#### AIM:
Please repeat word for word the part of the Hewlett Foundation passage below, from "1. What are" up to and including "without sharp fluctuations?".

#### EXTRACT TO READ:
== == ==
1. What are the financial issues facing the Hewlett Foundation (HF)? In particular, is HF’s newly proposed asset allocation policy adequate to meet the foundation’s long-term spending goal of sustaining a long-term real (or inflation-adjusted) payout ratio of 5%, while preserving capital in real terms? Is it adequate to meet its short-term objective of maintaining consistent spending without sharp fluctuations?

Hewlett foundation is concerned about rapid changes in the market and decreases in returns of almost all classes of investments. The core objective of the foundation is to protect the liquidity of the foundation while increasing the value in real terms of the asset base at the same time. Inflation is also one of the major risks to which asset base of the foundation is exposed. Return from investment is the only source of income for the foundation. Therefore, the investment committee has to choose the appropriate tradeoff level of risk and return. Since the arrival of Hoagland, foundation has chosen more conservative policy by shifting focus to absolute return assets. HF sold Donor Stocks of Agilent and HP worth $4.1 billion in order to reduce the volatility of returns of the complete portfolio. Most of the investments that were chosen by HF were inflation adjusted. Therefore, this new allocation policy has dealt with the inflation risk appropriately. However, if the investment portfolio of the firm is compared with that of other similar foundations in U.S, it can be observed that HF has adopted a policy that is too much conservative. It is true that returns on premium on all assets are expected to remain modest, but still the firm should invest more in aggressive assets in order to maximize the benefits if holding a large asset base of $6.4 billion.
== == ==
#### INFORMATION SHOWN:
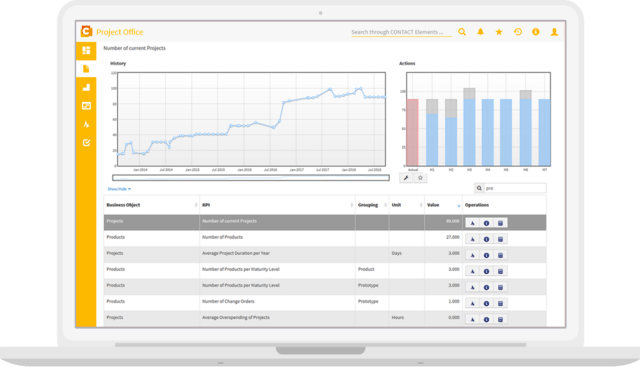Expand the Show/Hide dropdown
640x367 pixels.
pos(119,189)
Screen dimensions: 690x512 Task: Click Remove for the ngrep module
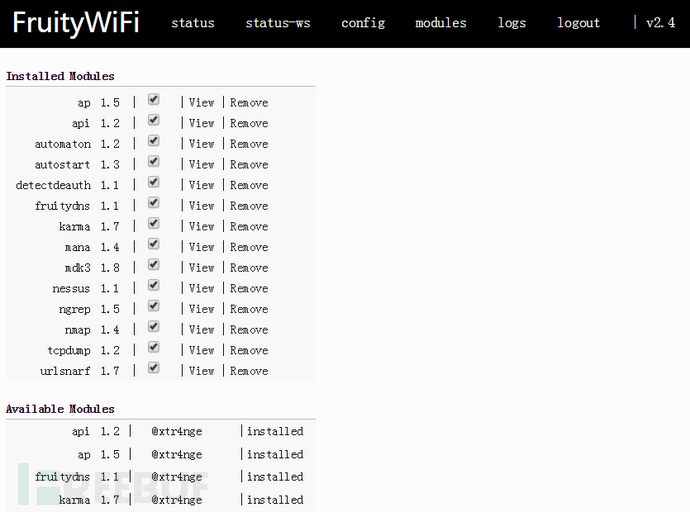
== == ==
#### SOLUTION:
1. What are the financial issues facing the Hewlett Foundation (HF)? In particular, is HF’s newly proposed asset allocation policy adequate to meet the foundation’s long-term spending goal of sustaining a long-term real (or inflation-adjusted) payout ratio of 5%, while preserving capital in real terms? Is it adequate to meet its short-term objective of maintaining consistent spending without sharp fluctuations?